Récupération après un délai de 3 ans

Pour les infractions de classe 4 ou 5 ou encore un délit, l’entièreté des points retirés à l’usager de la route ne lui est retournée dans un délai de 3 ans à partir de la date où la dernière infraction a été enregistrée dans son dossier. Ce qui lui permet de ravoir sur son permis le nombre maximal de points possible, soit 12, à condition qu’une autre transgression n’ait été commise.

Récupération après un délai de 10 ans

Au cas où le conducteur n’arrive pas à récupérer la totalité des 12 points de son permis de conduire au bout des deux ou trois ans, parce qu’il commet d’autres infractions, les points retirés à la suite de nouvelles contraventions (celles des 4 premières classes) lui sont rétrocédés systématiquement après une période de dix ans. Cette rétrocession est subordonnée à ce que son permis n’ait pas été annulé ou invalidé, ou qu’un tribunal correctionnel n’ait pas prononcé la perte des points.

À l’instar de la mesure de retrait de points sur le permis de conduire, le conducteur est informé de la restitution des points par lettre envoyée à son domicile.

Que faire en cas de perte de tous les points ?

Si la totalité des 12 points inscrits au capital du titre de conduite sont perdus, le permis de conduire est invalidé pour une durée de 6 mois. Le conducteur en est informé par lettre recommandée (lettre 48SI) envoyée à l’adresse inscrite sur le permis. Il a à partir de cet instant l’obligation, et ce dans un délai de 10 jours, de déposer son permis de conduire à la préfecture du département de son lieu d’habitation.

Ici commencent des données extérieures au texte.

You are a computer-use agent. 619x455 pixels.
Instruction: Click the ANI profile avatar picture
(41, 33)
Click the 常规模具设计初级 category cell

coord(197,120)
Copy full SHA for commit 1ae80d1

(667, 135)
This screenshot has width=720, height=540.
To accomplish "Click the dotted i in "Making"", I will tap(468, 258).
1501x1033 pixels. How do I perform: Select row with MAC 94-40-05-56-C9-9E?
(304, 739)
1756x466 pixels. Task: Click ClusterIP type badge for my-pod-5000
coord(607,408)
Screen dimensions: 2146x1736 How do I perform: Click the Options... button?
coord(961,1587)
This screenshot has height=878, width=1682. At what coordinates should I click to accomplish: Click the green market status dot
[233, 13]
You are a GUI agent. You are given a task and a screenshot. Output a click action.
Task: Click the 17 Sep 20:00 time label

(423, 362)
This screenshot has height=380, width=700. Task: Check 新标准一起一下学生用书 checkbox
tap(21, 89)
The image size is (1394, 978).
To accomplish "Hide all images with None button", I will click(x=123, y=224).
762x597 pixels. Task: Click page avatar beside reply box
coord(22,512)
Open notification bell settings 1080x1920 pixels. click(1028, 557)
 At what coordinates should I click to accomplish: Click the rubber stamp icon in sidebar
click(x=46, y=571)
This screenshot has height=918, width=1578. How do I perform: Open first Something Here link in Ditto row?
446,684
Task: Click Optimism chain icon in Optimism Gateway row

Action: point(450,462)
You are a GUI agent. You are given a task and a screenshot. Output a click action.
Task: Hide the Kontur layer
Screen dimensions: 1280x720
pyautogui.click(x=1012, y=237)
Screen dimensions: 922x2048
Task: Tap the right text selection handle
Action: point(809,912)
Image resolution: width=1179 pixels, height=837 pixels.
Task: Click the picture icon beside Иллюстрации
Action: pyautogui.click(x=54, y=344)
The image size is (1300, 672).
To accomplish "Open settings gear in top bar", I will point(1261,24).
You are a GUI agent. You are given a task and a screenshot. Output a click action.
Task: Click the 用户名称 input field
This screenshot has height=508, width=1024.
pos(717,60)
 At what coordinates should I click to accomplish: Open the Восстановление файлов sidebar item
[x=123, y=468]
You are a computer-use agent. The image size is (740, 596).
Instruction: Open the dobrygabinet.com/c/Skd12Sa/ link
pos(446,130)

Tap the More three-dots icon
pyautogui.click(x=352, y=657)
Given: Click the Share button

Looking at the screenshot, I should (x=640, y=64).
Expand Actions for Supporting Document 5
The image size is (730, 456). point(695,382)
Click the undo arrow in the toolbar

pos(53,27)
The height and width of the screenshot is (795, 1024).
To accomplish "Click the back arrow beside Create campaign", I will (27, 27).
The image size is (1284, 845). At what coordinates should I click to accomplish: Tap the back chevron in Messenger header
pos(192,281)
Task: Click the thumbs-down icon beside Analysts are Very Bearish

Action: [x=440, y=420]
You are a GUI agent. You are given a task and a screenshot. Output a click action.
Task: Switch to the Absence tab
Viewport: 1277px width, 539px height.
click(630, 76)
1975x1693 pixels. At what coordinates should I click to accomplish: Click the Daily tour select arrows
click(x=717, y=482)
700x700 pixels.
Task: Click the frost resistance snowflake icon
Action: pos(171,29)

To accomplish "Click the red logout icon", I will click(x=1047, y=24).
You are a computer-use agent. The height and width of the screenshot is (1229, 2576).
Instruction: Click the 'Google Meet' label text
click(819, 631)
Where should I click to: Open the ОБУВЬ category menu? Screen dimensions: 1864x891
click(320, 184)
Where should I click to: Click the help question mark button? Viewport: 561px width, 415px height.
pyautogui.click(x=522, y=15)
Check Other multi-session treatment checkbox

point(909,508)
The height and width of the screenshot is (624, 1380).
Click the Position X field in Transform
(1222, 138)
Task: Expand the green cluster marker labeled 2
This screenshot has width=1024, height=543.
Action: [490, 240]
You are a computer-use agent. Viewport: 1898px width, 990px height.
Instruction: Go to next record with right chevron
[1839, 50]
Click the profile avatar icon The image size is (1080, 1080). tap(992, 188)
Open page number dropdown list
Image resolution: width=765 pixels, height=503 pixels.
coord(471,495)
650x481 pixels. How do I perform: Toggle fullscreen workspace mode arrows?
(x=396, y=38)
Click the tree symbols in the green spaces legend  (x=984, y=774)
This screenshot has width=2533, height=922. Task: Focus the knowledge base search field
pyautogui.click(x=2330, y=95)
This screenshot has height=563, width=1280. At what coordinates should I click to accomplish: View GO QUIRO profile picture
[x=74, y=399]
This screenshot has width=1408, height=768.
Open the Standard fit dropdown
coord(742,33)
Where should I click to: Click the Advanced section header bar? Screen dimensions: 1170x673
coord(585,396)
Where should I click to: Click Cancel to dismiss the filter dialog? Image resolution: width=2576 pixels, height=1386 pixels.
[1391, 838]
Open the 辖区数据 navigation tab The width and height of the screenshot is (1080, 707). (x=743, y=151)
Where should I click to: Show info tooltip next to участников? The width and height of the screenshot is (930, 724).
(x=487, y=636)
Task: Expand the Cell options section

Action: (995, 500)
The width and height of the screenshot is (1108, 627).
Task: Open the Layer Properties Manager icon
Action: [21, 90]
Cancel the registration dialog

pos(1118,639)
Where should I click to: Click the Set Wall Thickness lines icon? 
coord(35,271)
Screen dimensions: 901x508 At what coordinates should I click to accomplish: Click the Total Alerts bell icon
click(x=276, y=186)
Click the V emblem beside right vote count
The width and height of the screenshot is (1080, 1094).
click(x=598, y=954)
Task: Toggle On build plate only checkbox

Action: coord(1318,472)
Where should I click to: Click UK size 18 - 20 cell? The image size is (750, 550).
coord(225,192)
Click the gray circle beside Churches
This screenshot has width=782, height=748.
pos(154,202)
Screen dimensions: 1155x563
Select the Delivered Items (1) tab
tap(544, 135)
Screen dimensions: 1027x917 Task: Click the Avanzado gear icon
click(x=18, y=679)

Pour avoir un nouveau titre de conduite à la suite de cette invalidation, il faut reprendre l’examen de conduite. Pour les jeunes conducteurs, il est exigé une reprise de la totalité de l’examen, phase théorique et phase pratique. Pour les conducteurs ayant une expérience de plus de trois ans, seule la phase théorique leur est demandée. Aussi, un examen médical et un test psychotechnique devront confirmer l’aptitude du conducteur à conduire.